Start of Selection

Is it possible to apply a code to all txt files within a zip file in python?

60 views Asked by At

I have a piece of code that manipulates data of a txt file and writes a new csv file with the manipulated data. The original file does not have headers and column 1 includes unwanted data.

The code does 3 things:

  1. Removes two of the 4 columns
  2. Adds column headers
  3. Changes the content of one of the remaining columns to remove characters around the desired numbers (basically takes out prefix and suffix around the numbers).
import pandas as pd
file = pd.read_csv("example.txt", usecols=[0,1]) #to only get the first 2 columns 
 
headerList = ['store', 'sku'] #name headers
 
file.to_csv("test.csv", header=headerList, index=False) #create new csv file headers
 
file = pd.read_csv("test.csv") #read new file including headers
 
file['store']=file['store'].str.split('R ').str[-1] #remove chars before str num
file['store']=file['store'].str.split(' -').str[0] #remove chars after str num
 
 
file.to_csv("test.csv", index=False) #updates the header file

This is easy to do with one file at a time, but I would like to apply this code to all files within a zip file that are formatted the same way, but have different names and data. Is there a way to maybe create a loop that goes through each file within the zip to run this code and create a new zip file with the modified data?

1

There are 1 answers

0
tdelaney On BEST ANSWER

From the read_csv docs, you can pass in a filename or buffer (that is, a file-like object). The zipfile.ZipFile.open will open a file contained in a zipfile. Put those together and you can enumerate the zipfile, processing each file. Also, you can apply your own header to the data as you read it, so there is no need for an intermediate file

import pandas as pd
import zipfile

with zipfile.ZipFile("example.zip") as zippy:
    for filename in zippy.infolist():
        df = pd.read_csv(zippy.open(filename), usecols=[0,1], 
                header=0, names=['store', 'sku'])
        print(df)

End of Selection
Start of Material provided

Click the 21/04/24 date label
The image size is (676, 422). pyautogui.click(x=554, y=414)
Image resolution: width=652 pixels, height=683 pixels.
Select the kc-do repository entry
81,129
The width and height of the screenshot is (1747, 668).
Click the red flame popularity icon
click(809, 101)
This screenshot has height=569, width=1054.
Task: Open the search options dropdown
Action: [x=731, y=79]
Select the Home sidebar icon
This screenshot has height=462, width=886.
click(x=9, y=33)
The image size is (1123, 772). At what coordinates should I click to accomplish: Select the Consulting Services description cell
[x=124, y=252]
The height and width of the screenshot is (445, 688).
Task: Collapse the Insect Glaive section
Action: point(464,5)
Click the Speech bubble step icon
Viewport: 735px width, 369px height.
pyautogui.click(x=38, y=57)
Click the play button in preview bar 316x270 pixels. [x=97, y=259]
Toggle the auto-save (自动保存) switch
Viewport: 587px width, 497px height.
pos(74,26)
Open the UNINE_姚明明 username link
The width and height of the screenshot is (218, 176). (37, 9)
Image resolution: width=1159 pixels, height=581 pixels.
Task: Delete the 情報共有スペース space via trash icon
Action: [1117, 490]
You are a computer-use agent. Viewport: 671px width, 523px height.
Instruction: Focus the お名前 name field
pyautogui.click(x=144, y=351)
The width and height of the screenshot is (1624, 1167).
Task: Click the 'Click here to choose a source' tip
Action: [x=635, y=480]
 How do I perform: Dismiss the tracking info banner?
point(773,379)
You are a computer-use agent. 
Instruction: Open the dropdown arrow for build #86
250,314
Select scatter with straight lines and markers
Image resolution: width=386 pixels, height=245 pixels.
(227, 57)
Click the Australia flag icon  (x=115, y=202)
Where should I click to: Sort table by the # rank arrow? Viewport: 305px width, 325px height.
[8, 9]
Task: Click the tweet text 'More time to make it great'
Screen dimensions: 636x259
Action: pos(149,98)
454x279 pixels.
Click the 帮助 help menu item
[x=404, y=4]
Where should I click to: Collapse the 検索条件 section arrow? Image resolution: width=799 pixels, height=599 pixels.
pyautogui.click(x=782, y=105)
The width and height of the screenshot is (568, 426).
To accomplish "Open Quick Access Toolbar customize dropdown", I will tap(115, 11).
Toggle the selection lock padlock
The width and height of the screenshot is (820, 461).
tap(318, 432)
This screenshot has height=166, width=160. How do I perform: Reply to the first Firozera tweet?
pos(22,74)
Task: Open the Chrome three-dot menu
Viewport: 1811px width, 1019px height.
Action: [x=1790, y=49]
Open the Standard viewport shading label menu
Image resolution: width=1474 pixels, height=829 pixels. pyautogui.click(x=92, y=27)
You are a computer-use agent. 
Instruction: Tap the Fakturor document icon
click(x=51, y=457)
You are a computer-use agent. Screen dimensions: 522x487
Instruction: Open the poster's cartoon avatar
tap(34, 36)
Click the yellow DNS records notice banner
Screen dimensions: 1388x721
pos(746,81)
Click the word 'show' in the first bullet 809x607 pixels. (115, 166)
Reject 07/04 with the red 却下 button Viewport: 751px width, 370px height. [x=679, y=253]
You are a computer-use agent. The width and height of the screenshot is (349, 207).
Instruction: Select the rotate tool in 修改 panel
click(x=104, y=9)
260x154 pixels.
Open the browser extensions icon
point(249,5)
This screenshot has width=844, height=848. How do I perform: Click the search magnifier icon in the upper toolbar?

End of Material provided

Directive 1: In the thread, why does the best answer say the intermediate file is no longer needed?
Directive 2: Return the passage of the thread starting at "I have a piece" and ending at "includes unwanted data.".

Response 1: The answer explains that you can apply your own header to the data while reading it. Because of that, you do not need to write a file with headers first and then read it back in.

Response 2:
I have a piece of code that manipulates data of a txt file and writes a new csv file with the manipulated data. The original file does not have headers and column 1 includes unwanted data.